Terminé de leerme este manga de Tezuka por fin. Empecé a leerlo cuando ya tenía cuatro tomos y la verdad es que me ha costado bastante. Cierto es que las historias sobre el Japón antiguo no son mis preferidas precisamente; pero es que si encima el autor peca de lo mismo que otros mangakas, como Yas en Redención, de rayar un montón poniendo nombres y nombres de personajes históricos y situaciones reales que, vale, serán muy importntes y hasta pueden tener peso en la historia, pero es que no me entero de nada, ni quién era fulano ni qué coño tiene que ver que en el pueblo de al lado se liasen a palos con la historia, y por muy impecable que sea el trabajo que hace Tezuka no consigue matarme de interés.

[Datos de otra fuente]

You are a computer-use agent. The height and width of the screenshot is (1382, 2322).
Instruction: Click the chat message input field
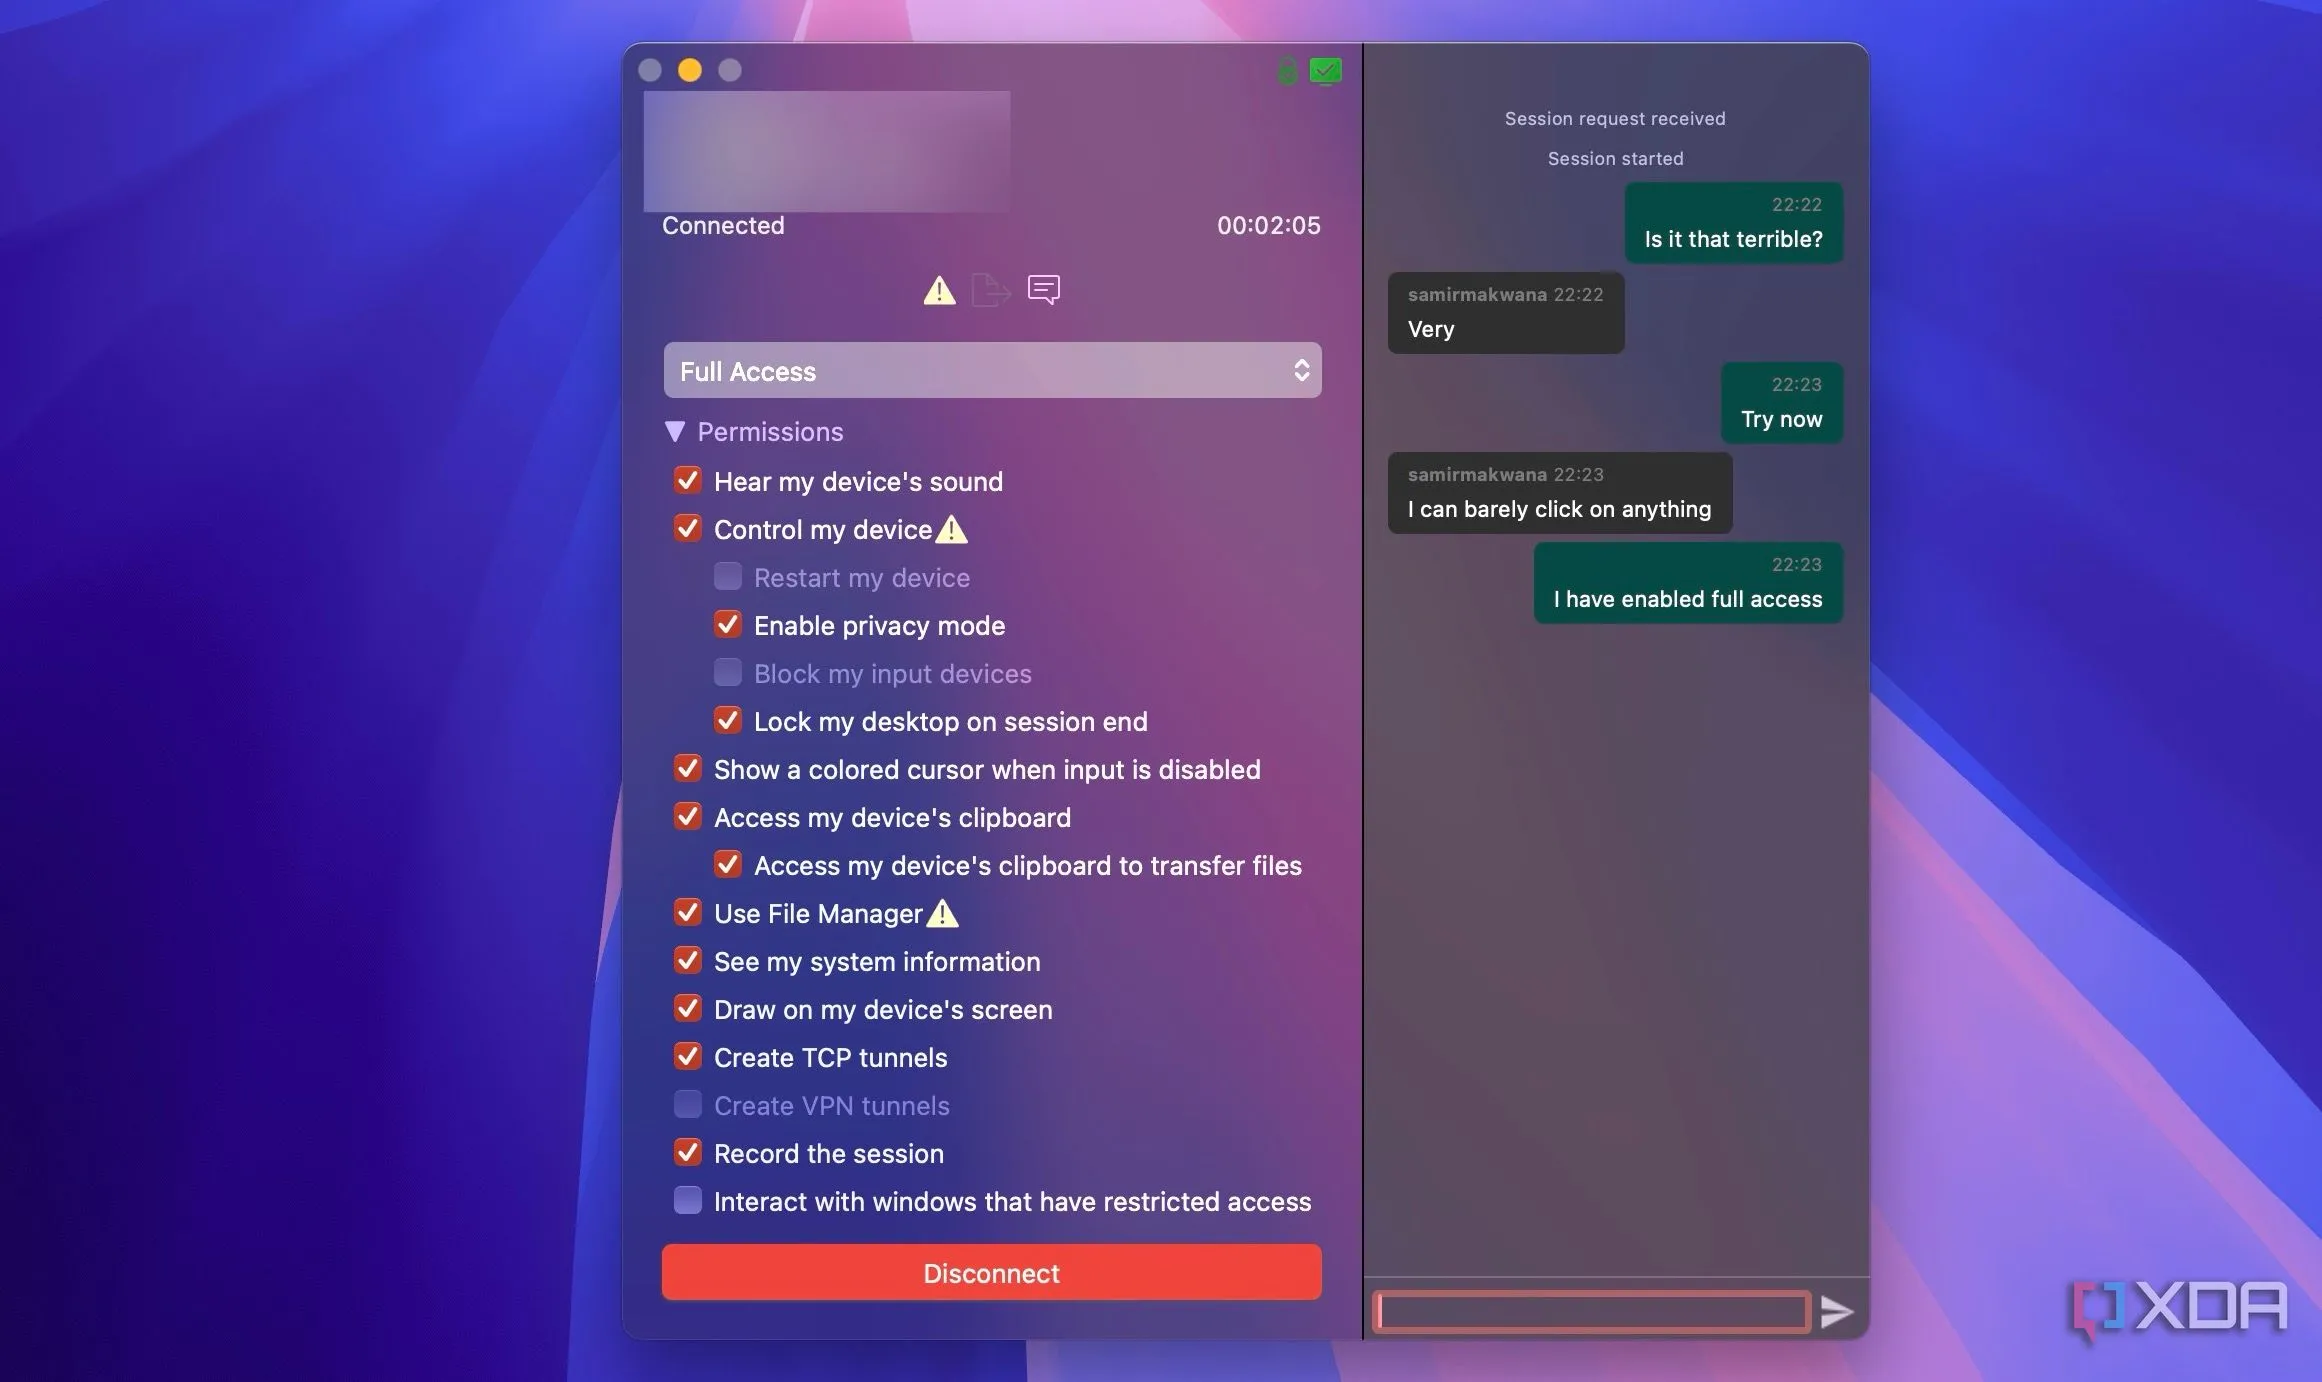[x=1592, y=1311]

Dejando de lado ese tema el manga hace un popurri de manga histórico, de samuráis, de medicina y romántico increíble contando la historia en plan novela río de Manjirô Ibuya, samurái al servico del shogunato, y de Ryosen Tezuka, médico perteneciente a una familia de adeptos a la medicina occidental.
Lo que más pillado me ha dejado de la historia (porque la trama política se sabe desde el comienzo, aunque admito que el desenlace de las historias de amoríos no me los esperaba) es el tratamiento que el autor hace de su bisabuelo, describiéndolo como un putero, sinvergüenza, vago e inútil. Es todo ficción, sí, pero no me parece nada normal.
Bueno, al fondo del armario con ella.